Implementing a custom `FLATTEN` function

Hi

I’m the dev behind Dremio UDF GIS
I’m making progress and even started working on aggregation functions implementation, seeing success thus far.

I was wondering about the ability/possibility to implement a custom FLATTEN function.
Say I have a big VarBinary blob that containes a structured list of smaller var binary instances. I’d like to be able to flatten that, e.g. call my function that’ll apply my custom serialization logic and return subordinate var binaries as separate rows, much like the built in FLATTEN does for raw JSON arrays.

Looking around the source code, I found DummyFlatten but from its name and implementation, looks like the magic is happening somewhere else, probably because flatten is part more of physical phase type of thingie.

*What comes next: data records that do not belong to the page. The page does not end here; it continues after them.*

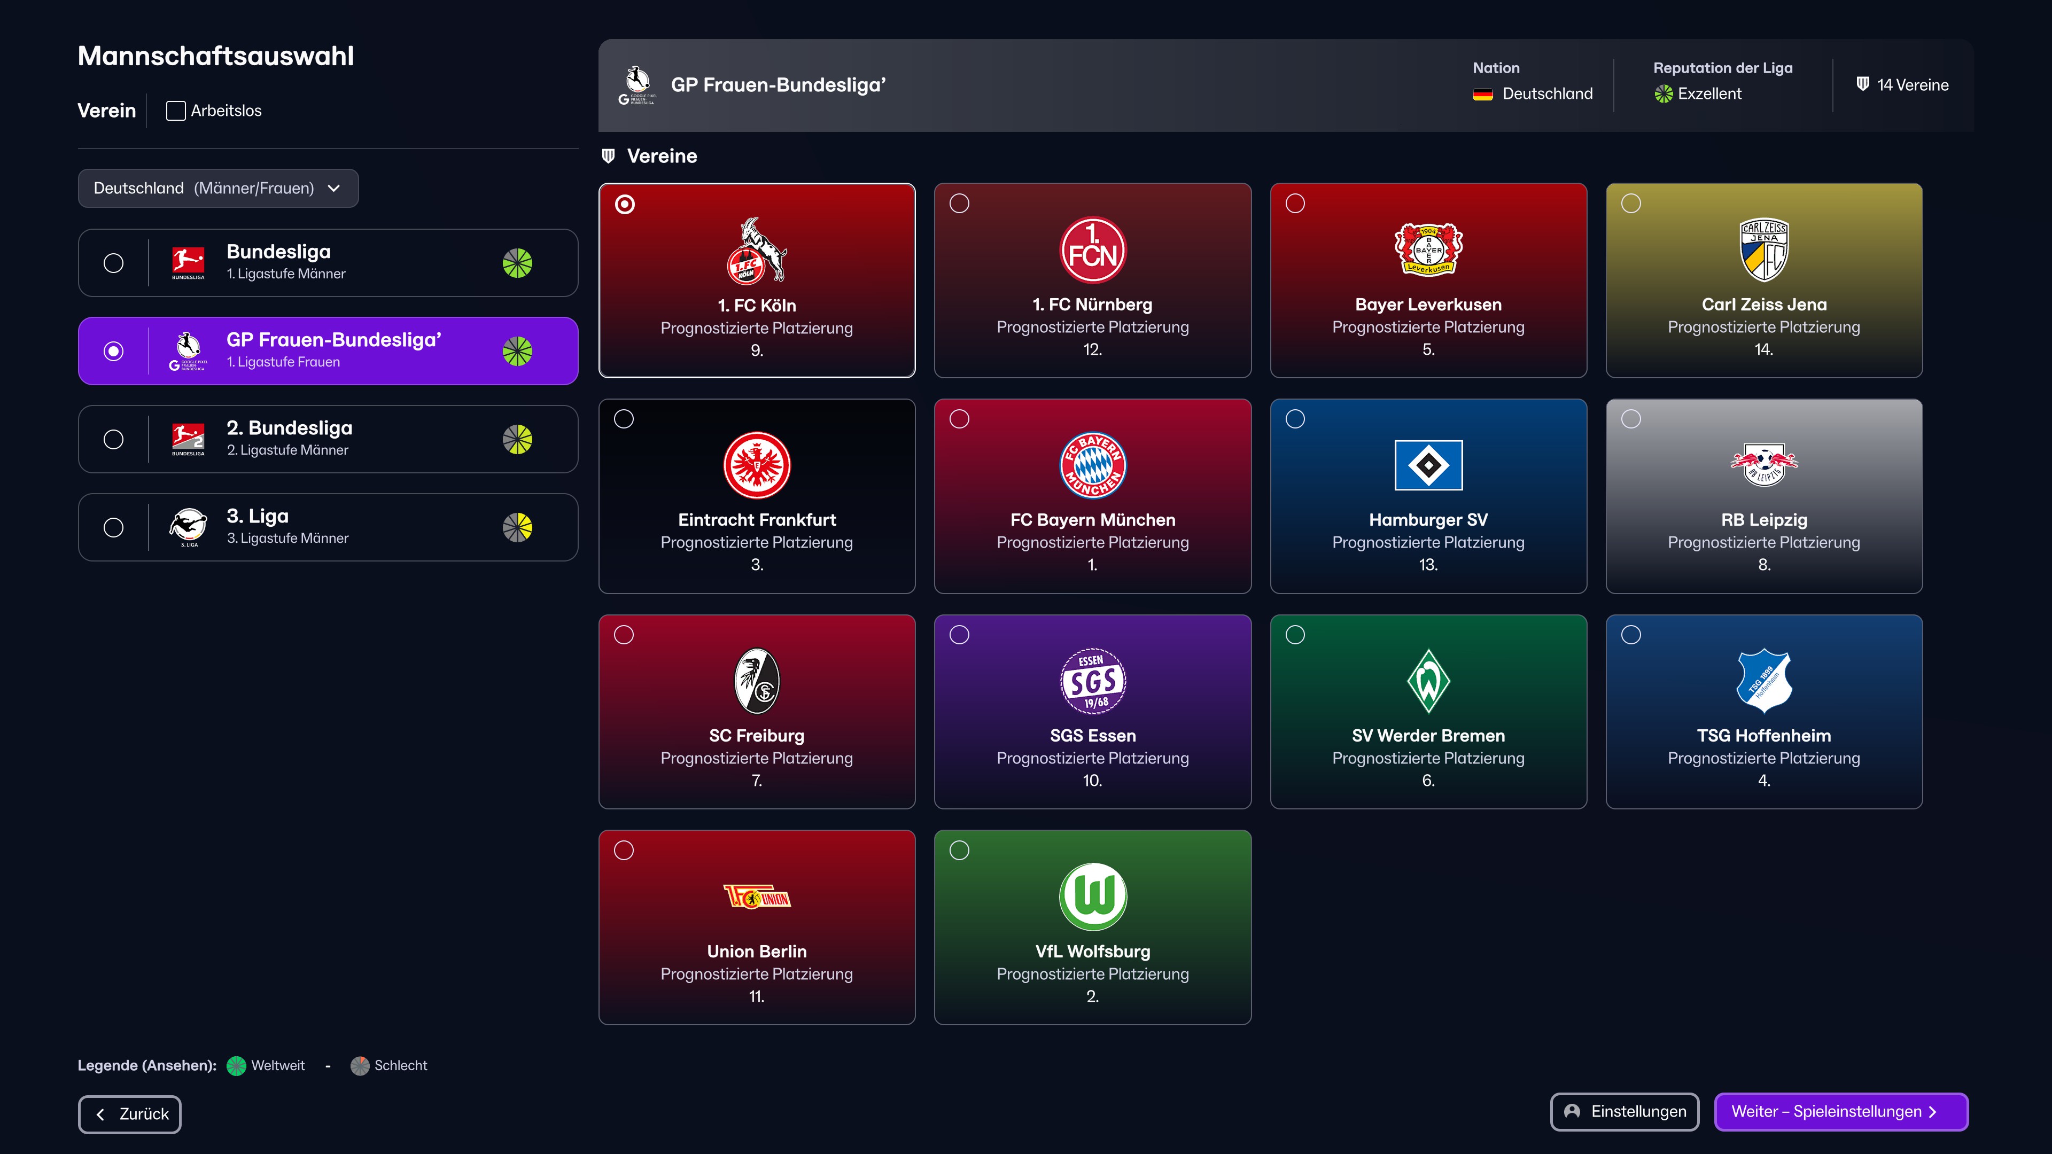Click the Hamburger SV emblem
The height and width of the screenshot is (1154, 2052).
(x=1427, y=465)
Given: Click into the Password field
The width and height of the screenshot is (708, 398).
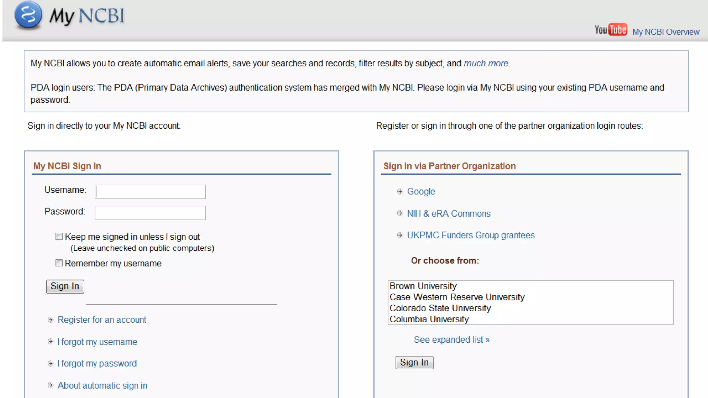Looking at the screenshot, I should (150, 213).
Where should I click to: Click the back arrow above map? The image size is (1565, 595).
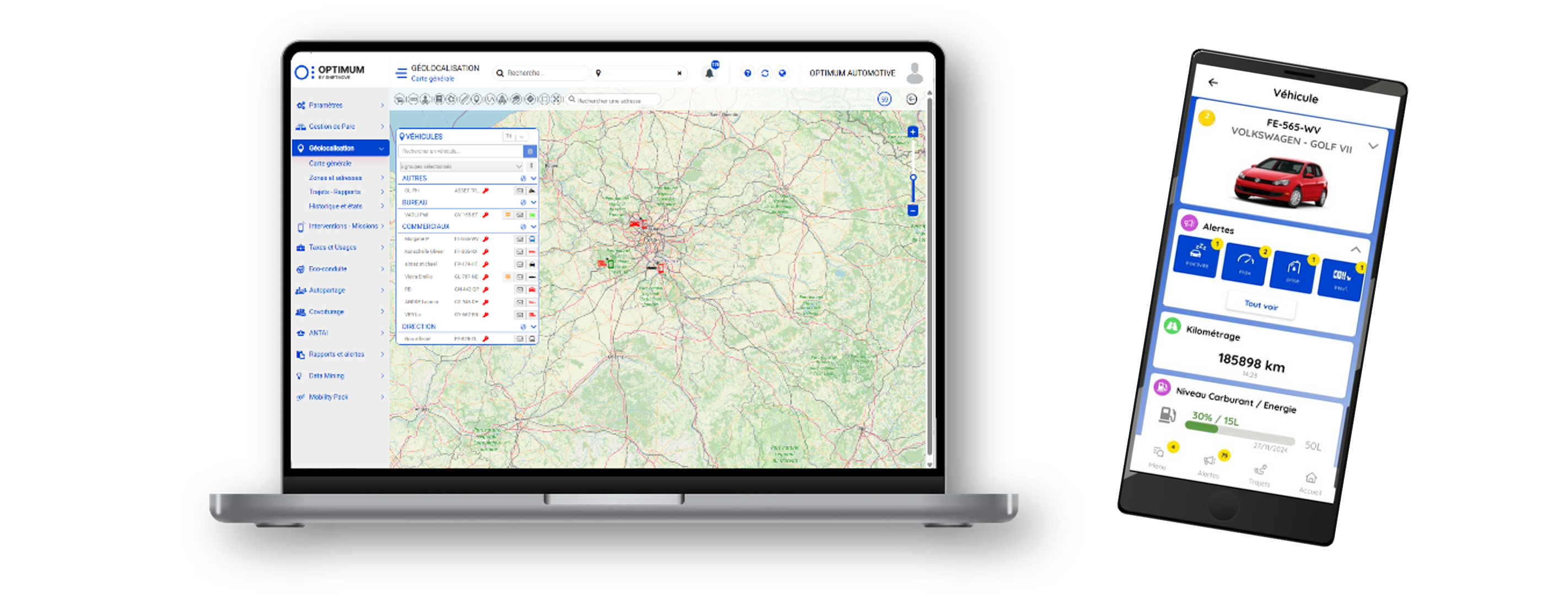(911, 100)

Any idea on how to at least start implementing such a functionality?
Or even tap into existing flattening capabilities (e.g. have a custom function considered as a flattner)?

Any idea on how to achieve this?

You are correct that flatten cannot be a regular function, as it changes the number of rows in the relation. The code for flatten is here in the Dremio engine:

The way you can accomplish this is with the ComplexWriter interface in your function to produce an array/list after parsing the binary structure yourself, and then use your new function in conjunction with flatten to achieve the desired result.

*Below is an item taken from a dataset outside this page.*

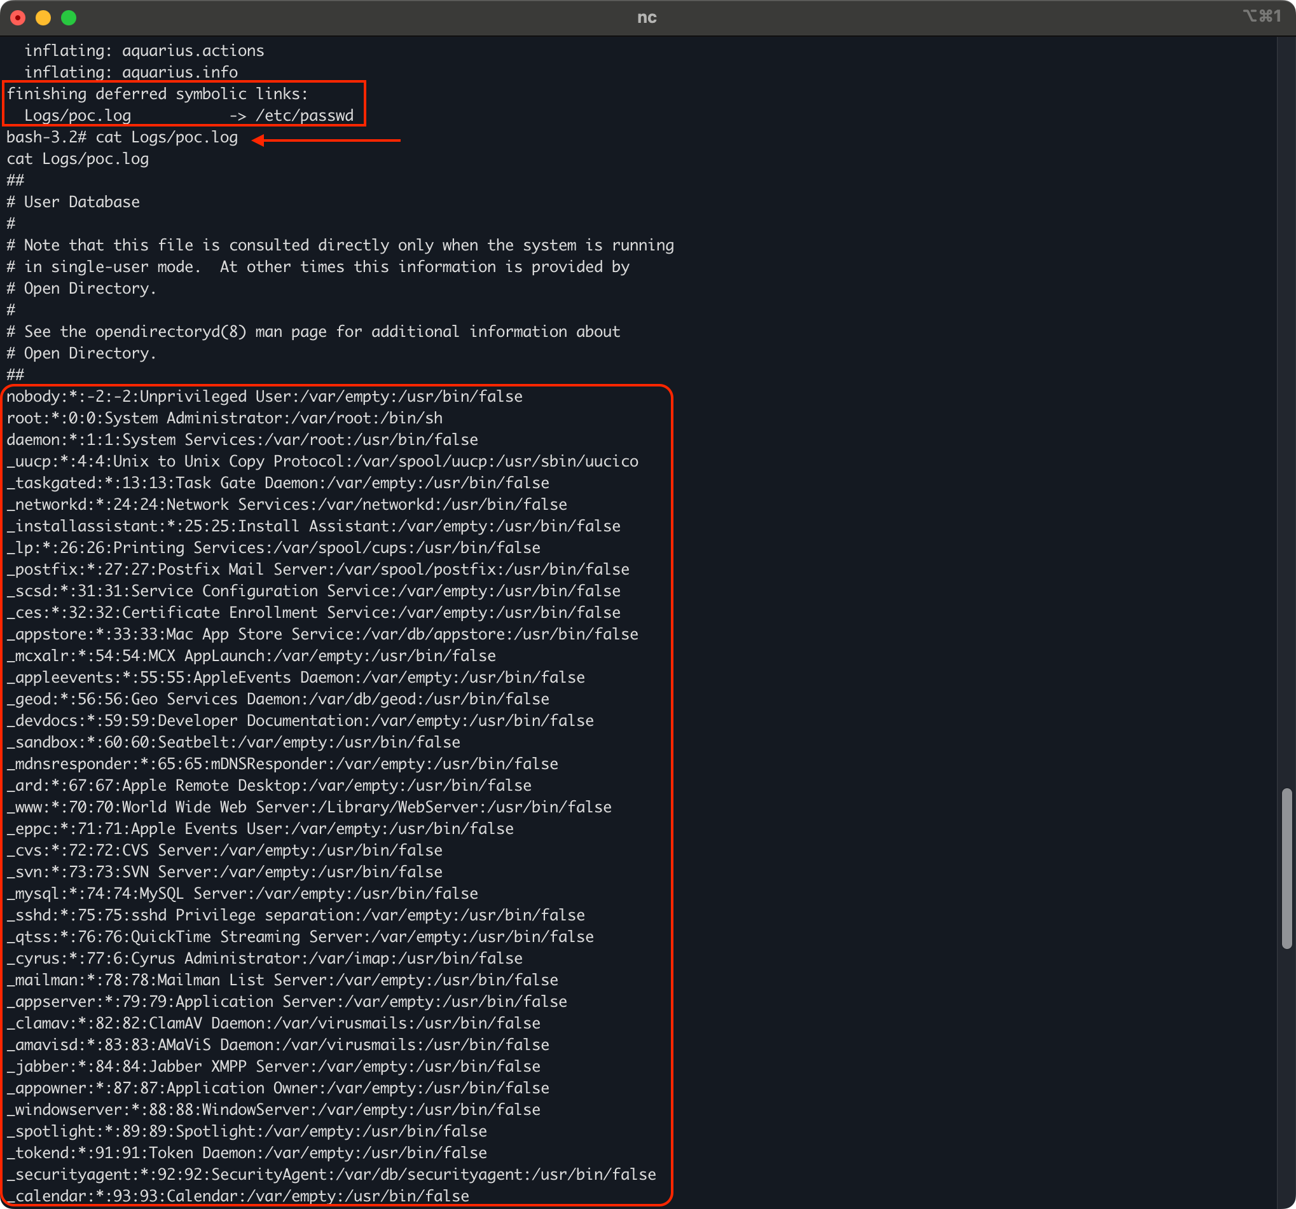Click the 'finishing deferred symbolic links' text

(x=157, y=94)
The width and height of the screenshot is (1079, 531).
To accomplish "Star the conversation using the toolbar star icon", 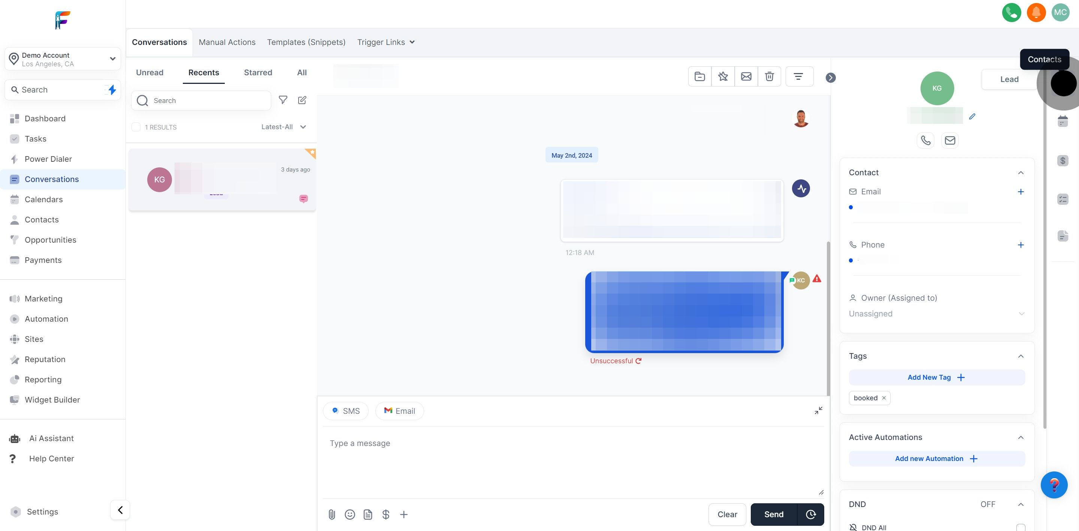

An example use of this interface can be found in the mappify/kvgen function, which can be used to “discover” which keys are inside of a json object, without having to know the full schema of your JSON structure ahead of time.

Here is an example of kvgen used with flatten.

SELECT flatten(mappify(CONVERT_FROMJSON(‘{a:5, b:10}’))) from (values(1))

Result:

EXPR$0
{“key”:“a”,“value”:5}
{“key”:“b”,“value”:10}

So you can write a function that would take in your varbinary column and that would replace KVGEN in this query.

10x for helping me help the dremio community :slight_smile: . I’ll have a look and let you know.